I'm not talking about the lockdowns. I'm talking about wearing a mask when in public. Just yesterday I saw a man screaming for being asked to leave a Home Depot because he wouldn't put on a mask. And before you ask, no, his objection was neither medical nor scientific.


Are things really that different than they were before though? I still chat with my neighbors, doctors etc etc... everyone is just as friendly as before. I think it’s just our main connection to the outside world has been doomscrolling... I don’t think the people in this world are that different. They are good, caring, loving... despite what some would have us believe.


It's different in the sense that there was a forced reckoning of idealism vs. ground truth. We learned a great deal more about our family, friends, and neighbors. Sure, they may still be as outwardly friendly as before, but many of them, far too many, aggressively support some really heinous things.

I don't want to venture into off-topic political stuff here. And, let's just acknowledge that everything about the pandemic has sucked pretty much whoever you are; the number of dead people, the even greater number of people who have suffered in some other way, whether through illness or isolation or the loss of employment or business or time at school with friends and classmates. You can pick pretty much any aspect of the pandemic and have valid criticisms for how it was handled.

But the worst part of it all was how people reacted to it. That public health and safety were perverted into political identities. That so many people became so aggressively opposed to the welfare of others.

It wasn't a small, isolated thing, and I don't think people should be described as good, and caring, and loving, while they identify with and support so many terrible things.


It wasn't a small, isolated thing, and I don't think people should be described as good, and caring, and loving, while they identify with and support so many terrible things.

Both supporters and opponents of lockdowns could read this and agree 100%.

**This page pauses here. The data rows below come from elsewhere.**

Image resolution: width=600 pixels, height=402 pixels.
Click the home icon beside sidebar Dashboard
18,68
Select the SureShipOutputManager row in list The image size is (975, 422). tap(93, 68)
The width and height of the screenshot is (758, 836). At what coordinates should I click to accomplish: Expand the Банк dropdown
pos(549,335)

I don't know of anyone that was enthusiastic about lockdowns or wanted them to happen just because it would ruin somebody else's day.

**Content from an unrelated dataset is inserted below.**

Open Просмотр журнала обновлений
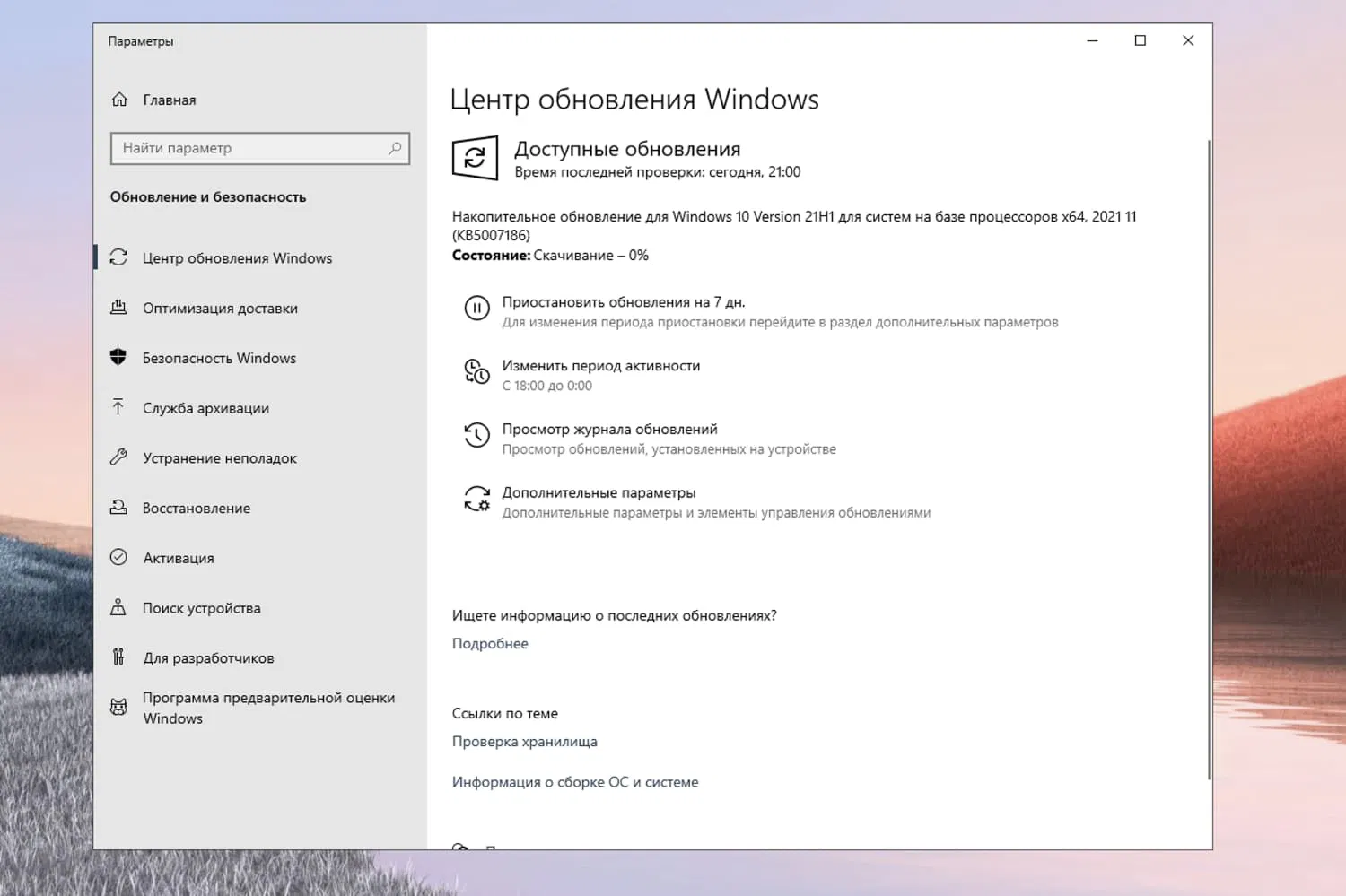The height and width of the screenshot is (896, 1346). coord(609,429)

At best they were a necessary evil to prevent an even more catastrophic loss of life. Nobody likes them and there's nothing wrong with being frustrated or upset by them, and as the article points out, they're going to have far-ranging repercussions for a long time.


I empathize with this so much.

I too, feel the most significant way my mental health has been negatively affected was not due to the lack of in-person face-to-face social interaction, but rather the destruction of my faith in humanity. I will add a caveat that some countries, societies, or even enclaves, have done a lot better job than others.

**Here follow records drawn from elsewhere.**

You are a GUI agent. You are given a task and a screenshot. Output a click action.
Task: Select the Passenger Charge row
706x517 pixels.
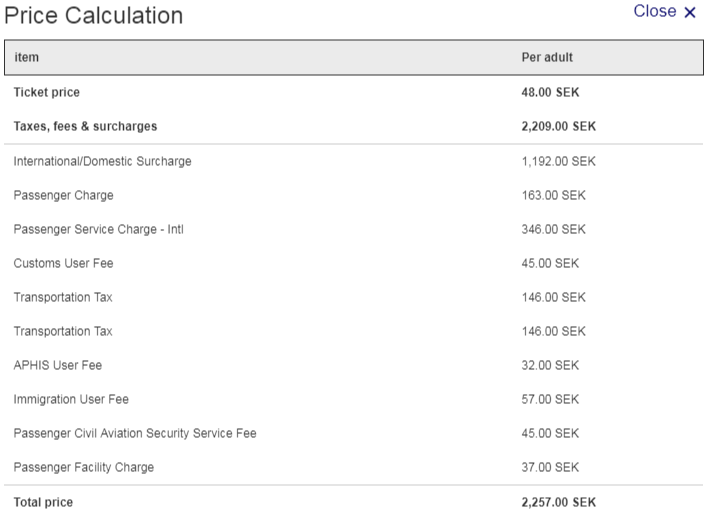click(63, 195)
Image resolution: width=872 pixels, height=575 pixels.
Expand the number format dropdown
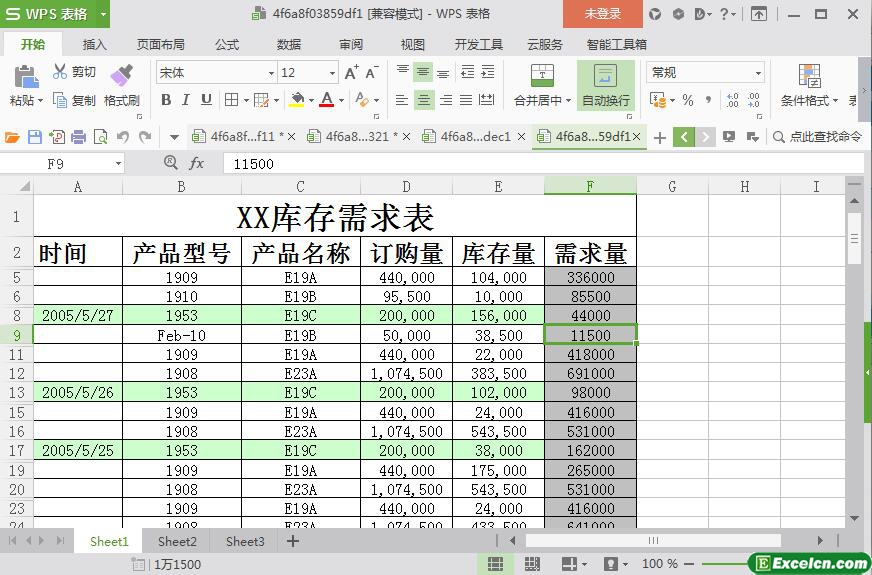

Why won’t you be able to see these people the same way again? Your comment seems like you are prejudging people without providing a reason to do so.


It’s not prejudging at all. It’s judging the real (in)actions of people. Things that people have been doing and not doing for the past year. This is not “I think you might...”, it’s “I know you did.”


I have a similar experience.

The pandemic made me lose hope that we will adequately deal with something as abstract as the climate crisis when people cannot even act appropriately when the effect of their combined actions can be seen in the numbers just two weeks later.


I felt the same way. I live in San Francisco which has overwhelmingly supported liberal policies for many years. The young progressives, who have the most free time and money to “fight” for their fellow human beings, were the ones buying up all the meat, eggs and toilet paper when this thing started.

I work on vaccine scheduling for a large health system. We are now dealing with a large influx of young people lying about having a chronic illness to jump the vaccine line (the requirement for verification was recently lifted).

I’ve grown pretty disillusioned and can now see there is major hypocrisy on both sides.